Partijen verschillen van mening over de aard en strekking van het document. Volgens de vrouw stond partijen een (financiële) afwikkeling voor ogen waarbij alle gezamenlijke eigendommen aan de man toegedeeld zouden worden, behalve haar persoonlijke spullen. Daarnaast moet de man de helft van de inboedel betalen die zij voor een bedrag van € 9.000,00, heeft aangeschaft. Tot slot meent de vrouw dat de man een bedrag van € 12.000,00 aan haar moet voldoen. De man op zijn beurt stelt dat het document aan duidelijkheid te wensen overlaat en onvolledig is en dat onduidelijk is op welke vermogensbestanddelen het betrekking heeft.
3.4.
De rechtbank stelt voorop dat de vraag hoe de verhouding van partijen is geregeld in het door hen op 2 augustus 2012 ondertekende document, niet kan worden beantwoord op grond van alleen maar een zuiver taalkundige uitleg van de bepalingen uit die overeenkomst.
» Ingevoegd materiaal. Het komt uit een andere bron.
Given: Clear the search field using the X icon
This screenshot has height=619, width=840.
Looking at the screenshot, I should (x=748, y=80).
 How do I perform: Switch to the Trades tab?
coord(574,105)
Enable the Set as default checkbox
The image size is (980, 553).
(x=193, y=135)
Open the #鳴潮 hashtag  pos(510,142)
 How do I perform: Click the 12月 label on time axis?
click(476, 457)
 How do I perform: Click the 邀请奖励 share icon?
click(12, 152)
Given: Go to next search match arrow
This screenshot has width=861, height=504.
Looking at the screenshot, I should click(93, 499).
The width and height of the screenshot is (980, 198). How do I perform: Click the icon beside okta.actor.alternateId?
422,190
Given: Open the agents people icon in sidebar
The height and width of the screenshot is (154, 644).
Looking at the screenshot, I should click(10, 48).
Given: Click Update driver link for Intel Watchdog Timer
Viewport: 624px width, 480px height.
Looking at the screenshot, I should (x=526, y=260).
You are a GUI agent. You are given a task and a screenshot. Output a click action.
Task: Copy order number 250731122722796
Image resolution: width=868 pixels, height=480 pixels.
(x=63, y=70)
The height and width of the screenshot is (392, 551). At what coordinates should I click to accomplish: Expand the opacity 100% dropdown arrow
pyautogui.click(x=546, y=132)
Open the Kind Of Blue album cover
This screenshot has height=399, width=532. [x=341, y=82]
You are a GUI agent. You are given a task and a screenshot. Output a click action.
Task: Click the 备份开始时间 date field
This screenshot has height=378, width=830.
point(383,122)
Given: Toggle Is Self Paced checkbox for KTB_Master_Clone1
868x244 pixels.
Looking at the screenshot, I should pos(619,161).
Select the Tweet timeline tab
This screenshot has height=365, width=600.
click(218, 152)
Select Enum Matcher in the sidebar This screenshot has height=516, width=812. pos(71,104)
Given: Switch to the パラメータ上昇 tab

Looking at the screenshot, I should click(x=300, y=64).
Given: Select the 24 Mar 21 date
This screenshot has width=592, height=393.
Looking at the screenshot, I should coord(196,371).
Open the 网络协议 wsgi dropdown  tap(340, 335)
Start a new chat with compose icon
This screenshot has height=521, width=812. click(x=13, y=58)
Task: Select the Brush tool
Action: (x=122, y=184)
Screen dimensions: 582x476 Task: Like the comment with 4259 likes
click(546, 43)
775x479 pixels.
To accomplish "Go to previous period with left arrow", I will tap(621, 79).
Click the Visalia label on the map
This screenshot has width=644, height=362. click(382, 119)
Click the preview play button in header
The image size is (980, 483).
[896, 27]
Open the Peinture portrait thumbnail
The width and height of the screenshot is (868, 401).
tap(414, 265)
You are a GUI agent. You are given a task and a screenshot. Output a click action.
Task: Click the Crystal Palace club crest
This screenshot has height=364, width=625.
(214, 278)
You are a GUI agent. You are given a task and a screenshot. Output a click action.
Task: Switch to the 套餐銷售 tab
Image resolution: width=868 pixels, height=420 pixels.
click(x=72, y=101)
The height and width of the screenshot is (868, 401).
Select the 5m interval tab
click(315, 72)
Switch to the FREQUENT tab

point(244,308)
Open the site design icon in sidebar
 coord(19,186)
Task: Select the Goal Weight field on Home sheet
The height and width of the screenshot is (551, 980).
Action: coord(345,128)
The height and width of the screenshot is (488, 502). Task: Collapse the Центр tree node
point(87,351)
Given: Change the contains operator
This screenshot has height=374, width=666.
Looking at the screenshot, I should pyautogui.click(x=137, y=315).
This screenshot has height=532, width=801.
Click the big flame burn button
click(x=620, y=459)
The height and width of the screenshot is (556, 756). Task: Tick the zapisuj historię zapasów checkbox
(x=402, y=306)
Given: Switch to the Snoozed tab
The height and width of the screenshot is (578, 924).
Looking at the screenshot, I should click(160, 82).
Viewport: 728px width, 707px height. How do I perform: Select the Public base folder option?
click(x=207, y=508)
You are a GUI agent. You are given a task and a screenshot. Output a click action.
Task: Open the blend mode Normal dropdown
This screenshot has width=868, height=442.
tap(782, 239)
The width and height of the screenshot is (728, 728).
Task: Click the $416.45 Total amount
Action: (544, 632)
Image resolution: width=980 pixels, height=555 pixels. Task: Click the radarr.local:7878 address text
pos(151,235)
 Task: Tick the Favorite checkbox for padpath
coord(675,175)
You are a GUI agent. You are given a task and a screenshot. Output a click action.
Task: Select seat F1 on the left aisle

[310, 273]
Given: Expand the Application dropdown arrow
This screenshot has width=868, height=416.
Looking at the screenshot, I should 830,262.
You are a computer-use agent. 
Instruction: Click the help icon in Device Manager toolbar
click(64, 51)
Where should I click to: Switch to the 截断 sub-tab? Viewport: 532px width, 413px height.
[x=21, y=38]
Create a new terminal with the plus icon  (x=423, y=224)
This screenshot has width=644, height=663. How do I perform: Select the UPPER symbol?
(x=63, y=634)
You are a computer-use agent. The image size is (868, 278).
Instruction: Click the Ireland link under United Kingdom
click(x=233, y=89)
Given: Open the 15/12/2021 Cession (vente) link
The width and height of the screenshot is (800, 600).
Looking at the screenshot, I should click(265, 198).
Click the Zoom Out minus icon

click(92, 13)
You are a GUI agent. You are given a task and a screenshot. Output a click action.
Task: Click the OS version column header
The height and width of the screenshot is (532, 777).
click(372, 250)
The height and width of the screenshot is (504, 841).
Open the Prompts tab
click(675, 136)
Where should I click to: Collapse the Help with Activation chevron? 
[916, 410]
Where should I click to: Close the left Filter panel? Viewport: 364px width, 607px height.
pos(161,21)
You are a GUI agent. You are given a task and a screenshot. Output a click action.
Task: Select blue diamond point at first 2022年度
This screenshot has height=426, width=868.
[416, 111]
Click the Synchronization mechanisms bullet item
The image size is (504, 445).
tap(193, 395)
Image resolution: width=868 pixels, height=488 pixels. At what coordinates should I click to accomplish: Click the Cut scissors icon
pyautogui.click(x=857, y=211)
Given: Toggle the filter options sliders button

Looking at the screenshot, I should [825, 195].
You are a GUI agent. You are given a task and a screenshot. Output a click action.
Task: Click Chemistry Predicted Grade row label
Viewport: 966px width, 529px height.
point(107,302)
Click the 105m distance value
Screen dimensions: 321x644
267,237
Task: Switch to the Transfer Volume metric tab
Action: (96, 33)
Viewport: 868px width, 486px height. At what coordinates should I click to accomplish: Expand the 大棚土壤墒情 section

Voor de beantwoording van die vraag komt het aan op de zin die partijen in de gegeven omstandigheden over en weer redelijkerwijs aan die bepalingen mochten toekennen en op wat zij in dat verband redelijkerwijs van elkaar mochten verwachten. Daarbij kan mede van belang zijn tot welke maatschappelijke kringen partijen behoren en welke rechtskennis van zodanige partijen kan worden verwacht (vgl. HR 13 maart 1981, ECLI:NL:HR:1981:AG4158). In praktisch opzicht is de taalkundige betekenis die deze bewoordingen in het maatschappelijk verkeer normaal gesproken zouden hebben, gelezen in de context van het document als geheel, bij de uitleg daarvan echter vaak wel van groot belang (vgl. HR 20 februari 2004, ECLI:NL:HR:2004:AO1427). Met inachtneming van het vorenstaande overweegt de rechtbank het volgende.
3.5.
Partijen hebben het document in onderling overleg opgesteld. Gesteld, noch gebleken is dat partijen daarbij (deskundige) hulp hebben gehad. Evenals de man is de rechtbank van oordeel dat het document in taalkundige zin aan duidelijkheid te wensen overlaat. Daarbij wordt in het document wel gesproken over (de verdeling van) activa, maar worden aan de passiva geen woorden gewijd. In zoverre kan de rechtbank de vrouw dan ook niet volgen in haar stelling dat partijen met dat document tot een integrale financiële afwikkeling van hun huwelijk hebben willen komen.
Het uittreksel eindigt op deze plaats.